Simone Weil, filósofa, activista y en permanente búsqueda, tenía una sensibilidad capaz de pasmar hasta
la admiración, como relató su compañera de clase Simone de Beauvoir en un texto autobiográfico: «Una gran hambruna había sacudido China y me dijeron que ella [Simone Weil] prorrumpió en sollozos cuando recibió aquella noticia; esas lágrimas me obligaron a respetarla aún más que por sus dotes para la filosofía. La envidiaba porque tenía un corazón capaz de latir por todo el mundo». Era además una gran investigadora de ese gran término del que a veces dudamos si es virtud o debilidad: la humildad. Weil subrayaba con brillante precisión, como dibujando con trazo fino en un pergamino, que todo aquello que nos genera orgullo es ilusorio y no permanece «aquello de lo que nos enorgullecemos, es siempre algo de lo cual las circunstancias nos pueden privar. Tomar consciencia de esta mentira es la virtud de la humildad».
Un paso atrás
Un mundo en cambio obligaba al diseñador de manera irremediable a transformar su negocio hacia algo en lo que probablemente no se reconocía, en un momento de honda pérdida.
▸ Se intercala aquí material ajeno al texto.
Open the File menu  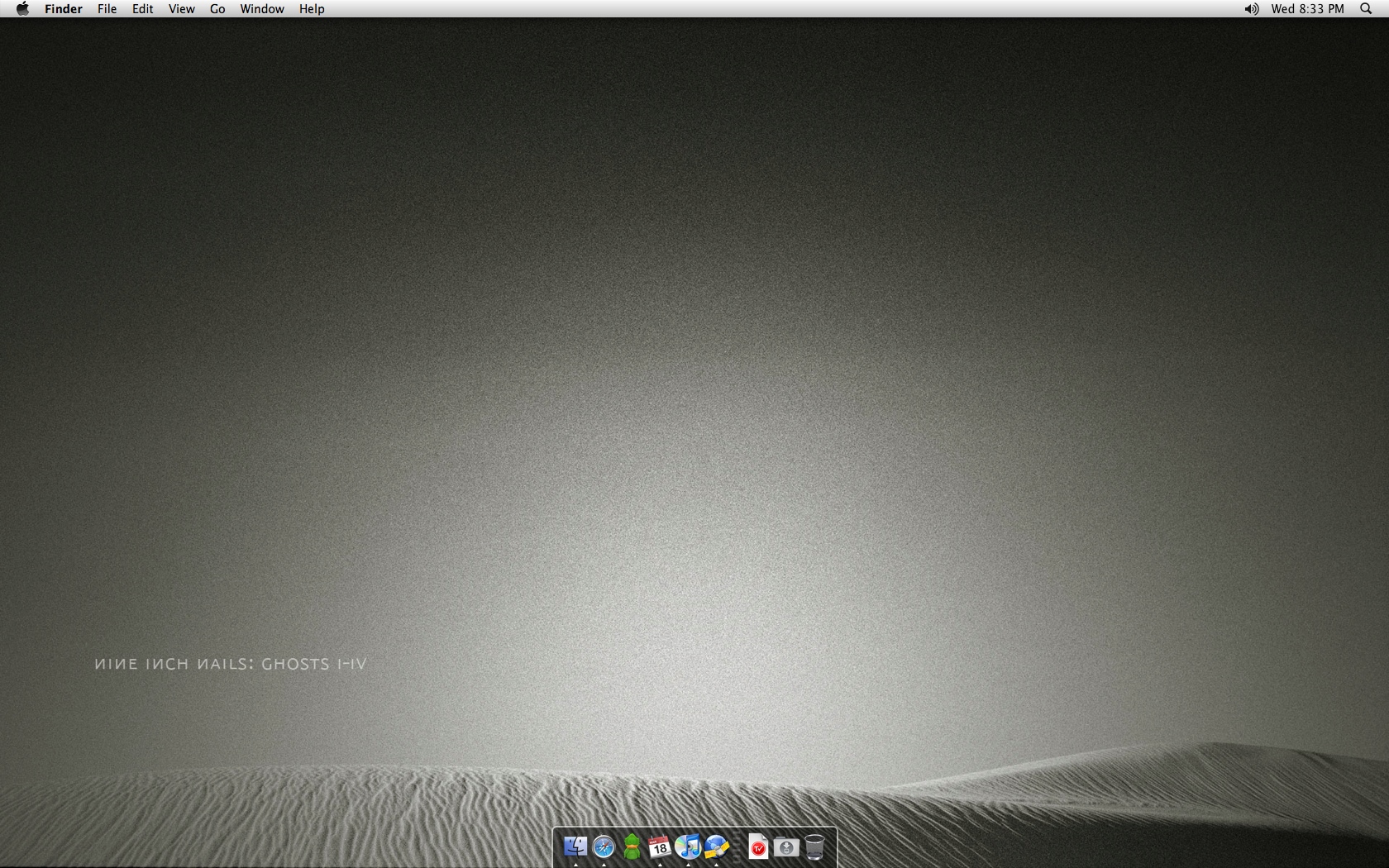click(107, 9)
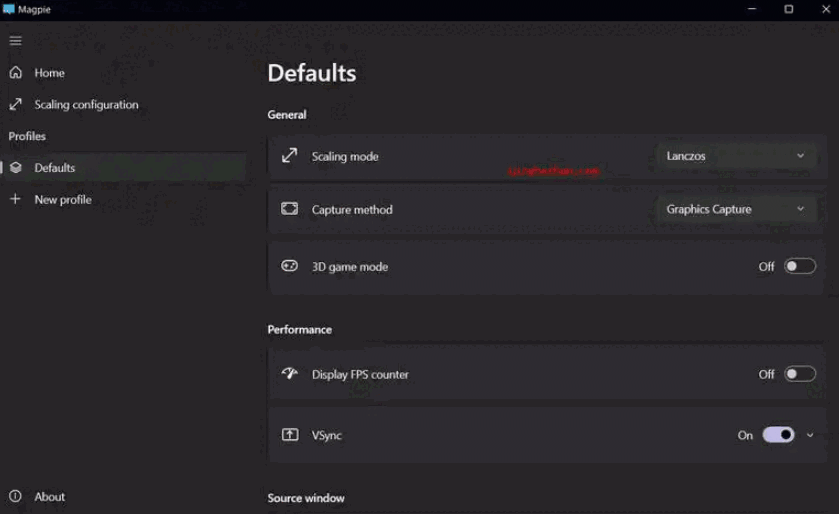Open the Graphics Capture method dropdown

pyautogui.click(x=735, y=209)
El 22 de mayo de 1968 el diseñador anuncia su repliegue, su retiro, su paso atrás, o más bien a un lado, una salida que conmocionó al mundo de la moda. Y el mundo de la moda echó de menos su misterio, su discreción, su clase. Su arte.
22 de marzo de 1977. Fallece el Maestro. Se lee en la web del Museo Cristóbal Balenciaga -un espacio que quizás jamás soñó, inaugurado en 2011 donde su colección es custodiada con mimo- que la revista Vogue lo despide publicando por primera vez las imágenes icónicas del célebre fotógrafo Cartier-Bresson que lo retrataban de la manera más fiel: creando, trabajando, haciendo.
Y, junto a ellas, una cita de la escritora francesa Violette Leduc: «Cuando diseña un vestido, Balenciaga esculpe, pinta y escribe. Por eso está por encima de todos los demás. Crear vestidos, volver a partir una y otra vez del mismo modelo, es elegir constantemente, sin pausa. De la misma forma que respiramos para seguir viviendo. Elegir es dar aliento a lo que aún no tiene forma, dar vida a lo que aún no ha nacido. En esto, Balenciaga es supremo».